[[ Data to use open ]]
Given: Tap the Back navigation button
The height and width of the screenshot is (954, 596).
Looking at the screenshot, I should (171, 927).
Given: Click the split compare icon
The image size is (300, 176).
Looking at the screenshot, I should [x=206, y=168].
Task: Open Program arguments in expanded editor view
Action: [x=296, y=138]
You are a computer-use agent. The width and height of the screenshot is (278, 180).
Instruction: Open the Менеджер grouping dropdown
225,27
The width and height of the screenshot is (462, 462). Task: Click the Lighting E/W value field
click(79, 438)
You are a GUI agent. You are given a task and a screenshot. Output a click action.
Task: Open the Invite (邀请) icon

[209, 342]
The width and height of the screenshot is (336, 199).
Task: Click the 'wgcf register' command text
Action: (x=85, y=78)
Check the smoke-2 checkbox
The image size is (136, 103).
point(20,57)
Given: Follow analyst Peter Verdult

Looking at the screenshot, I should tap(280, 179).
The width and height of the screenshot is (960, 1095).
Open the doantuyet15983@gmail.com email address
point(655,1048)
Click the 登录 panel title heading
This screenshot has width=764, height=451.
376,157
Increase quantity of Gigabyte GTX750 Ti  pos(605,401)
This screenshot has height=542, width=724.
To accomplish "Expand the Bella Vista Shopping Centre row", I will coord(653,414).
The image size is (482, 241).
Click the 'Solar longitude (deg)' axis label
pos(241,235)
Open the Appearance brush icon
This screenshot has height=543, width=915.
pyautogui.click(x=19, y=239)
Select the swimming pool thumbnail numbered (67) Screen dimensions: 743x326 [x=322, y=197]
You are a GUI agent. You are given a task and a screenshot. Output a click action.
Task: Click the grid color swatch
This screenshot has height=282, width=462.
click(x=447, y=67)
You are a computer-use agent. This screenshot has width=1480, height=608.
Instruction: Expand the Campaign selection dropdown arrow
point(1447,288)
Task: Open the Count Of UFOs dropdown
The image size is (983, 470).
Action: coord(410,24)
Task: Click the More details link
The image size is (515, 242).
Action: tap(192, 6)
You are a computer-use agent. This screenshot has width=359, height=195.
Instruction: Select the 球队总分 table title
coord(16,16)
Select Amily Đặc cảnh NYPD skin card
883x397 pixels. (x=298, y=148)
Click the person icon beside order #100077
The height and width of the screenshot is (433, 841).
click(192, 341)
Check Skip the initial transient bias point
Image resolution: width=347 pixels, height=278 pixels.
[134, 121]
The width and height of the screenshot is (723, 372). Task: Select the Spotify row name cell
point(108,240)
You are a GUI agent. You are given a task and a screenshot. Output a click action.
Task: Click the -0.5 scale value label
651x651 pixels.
[[ Data to use closed ]]
== Directions ==
Start with the first line of the data and print every line exactly. The line containing "The image size is (482, 241)." is the last one to include.

== Written solution ==
Given: Tap the Back navigation button
The height and width of the screenshot is (954, 596).
Looking at the screenshot, I should (171, 927).
Given: Click the split compare icon
The image size is (300, 176).
Looking at the screenshot, I should [x=206, y=168].
Task: Open Program arguments in expanded editor view
Action: [x=296, y=138]
You are a computer-use agent. The width and height of the screenshot is (278, 180).
Instruction: Open the Менеджер grouping dropdown
225,27
The width and height of the screenshot is (462, 462). Task: Click the Lighting E/W value field
click(79, 438)
You are a GUI agent. You are given a task and a screenshot. Output a click action.
Task: Open the Invite (邀请) icon

[209, 342]
The width and height of the screenshot is (336, 199).
Task: Click the 'wgcf register' command text
Action: (x=85, y=78)
Check the smoke-2 checkbox
The image size is (136, 103).
point(20,57)
Given: Follow analyst Peter Verdult

Looking at the screenshot, I should tap(280, 179).
The width and height of the screenshot is (960, 1095).
Open the doantuyet15983@gmail.com email address
point(655,1048)
Click the 登录 panel title heading
This screenshot has width=764, height=451.
376,157
Increase quantity of Gigabyte GTX750 Ti  pos(605,401)
This screenshot has height=542, width=724.
To accomplish "Expand the Bella Vista Shopping Centre row", I will coord(653,414).
The image size is (482, 241).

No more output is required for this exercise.